Passage for review:

■ ■ ■ ■ ■

The 1942 Tennessee gubernatorial election was held on November 3, 1942. Incumbent Democratic governor Prentice Cooper defeated Republican nominee C. N. Frazier with 70.2% of the vote.

In the Democratic primary, Judge John Ridley Mitchell, who despised Memphis political boss E. H. Crump, sought the party's nomination for governor but was defeated by Cooper, 171,259 votes to 124,037.

== Background ==
In 1942, the federal government appropriated land in what is now Oak Ridge, Tennessee, for the top secret Manhattan Project which was developing the world's first atomic bomb. Cooper was not informed of the purpose of the project. When Anderson Countians complained to Cooper of land appropriations, Cooper accused the federal government of stealing the land for a "socialist" project. When officially notified in July 1943 by an Army lieutenant of the presidential proclamation making the area a military district not subject to state control, he angrily ripped it to pieces. The new MED District Engineer Lieutenant Colonel Kenneth Nichols had to placate him.

■ ■ ■ ■ ■

Supplied data:
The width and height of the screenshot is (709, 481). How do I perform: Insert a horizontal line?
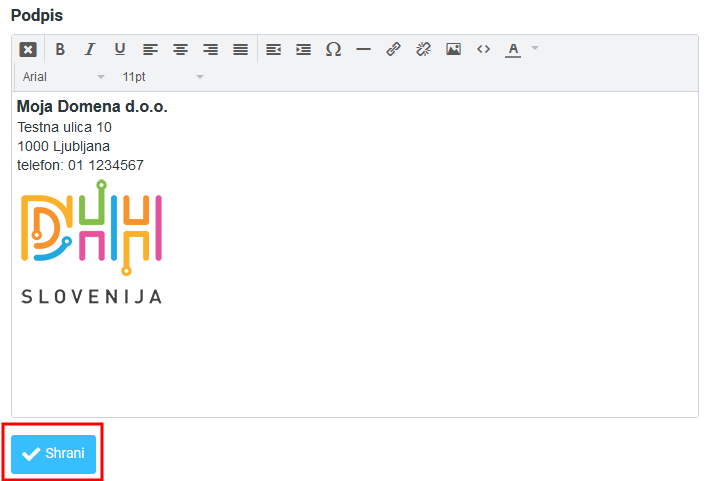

■ ■ ■ ■ ■

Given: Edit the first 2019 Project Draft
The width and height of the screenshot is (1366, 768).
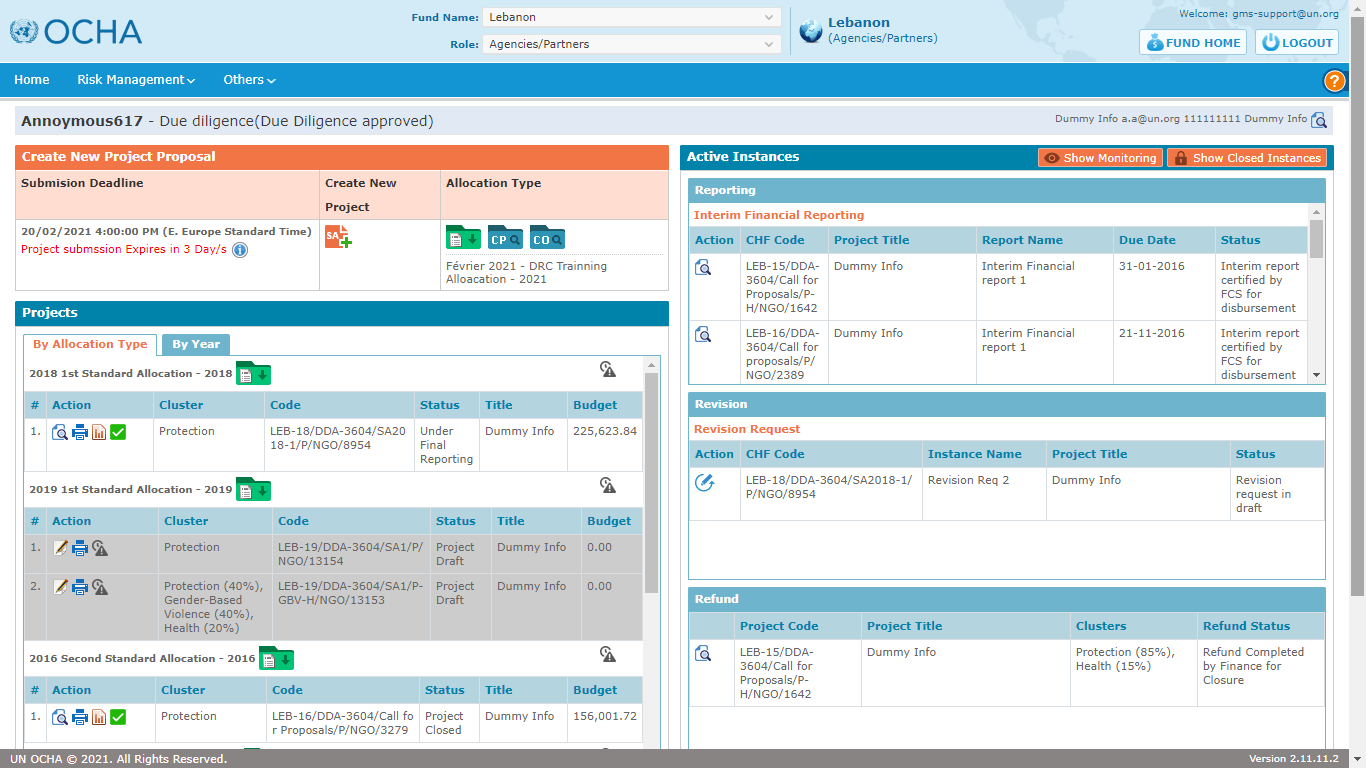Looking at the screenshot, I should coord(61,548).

■ ■ ■ ■ ■

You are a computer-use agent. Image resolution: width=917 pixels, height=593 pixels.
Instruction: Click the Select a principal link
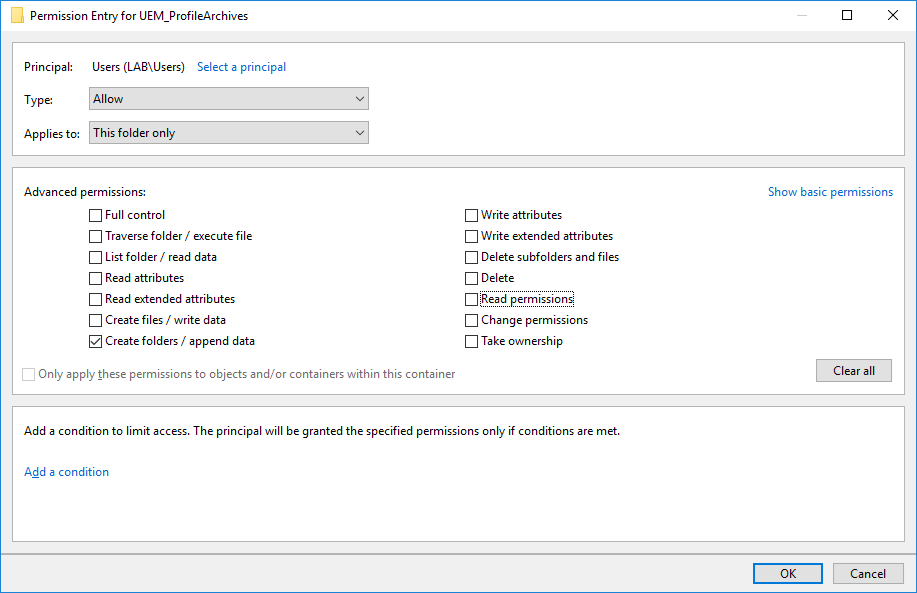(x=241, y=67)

■ ■ ■ ■ ■

Problem 1: Decide whether each statement agrees with the passage on the 1942 Tennessee gubernatorial election, answering yes or no and quoting the words of the passage that settle it: (a) Cooper won the general election with 70.2% of the vote; (b) Cooper was told the purpose of the project at Oak Ridge; (c) Mitchell received more than 130,000 votes in the Democratic primary.
Problem 2: Continue the passage on the 1942 Tennessee gubernatorial election from its last sentence.
The entries come from a separate source.

Answer space 1:
(a) Yes: "Incumbent Democratic governor Prentice Cooper defeated Republican nominee C. N. Frazier with 70.2% of the vote."
(b) No: "Cooper was not informed of the purpose of the project."
(c) No: "was defeated by Cooper, 171,259 votes to 124,037."

Answer space 2:
Along with defense mobilization, Cooper increased funding for state schools and implemented a program that provided free textbooks for children in grades 1 through 3. He increased aid to the elderly, established a system of tuberculosis hospitals, and acquired land for state parks and state forests. He cut the state payroll and placed taxes on alcohol, and he managed to reduce the state debt by $21 million. In January 1941, a Cooper-supported bill calling for a repeal of the state's poll tax was introduced in the state legislature but was defeated. In 1943, the repeal passed but was thrown out by the Tennessee Supreme Court.

==Primary elections==
Primary elections were held on August 6, 1942.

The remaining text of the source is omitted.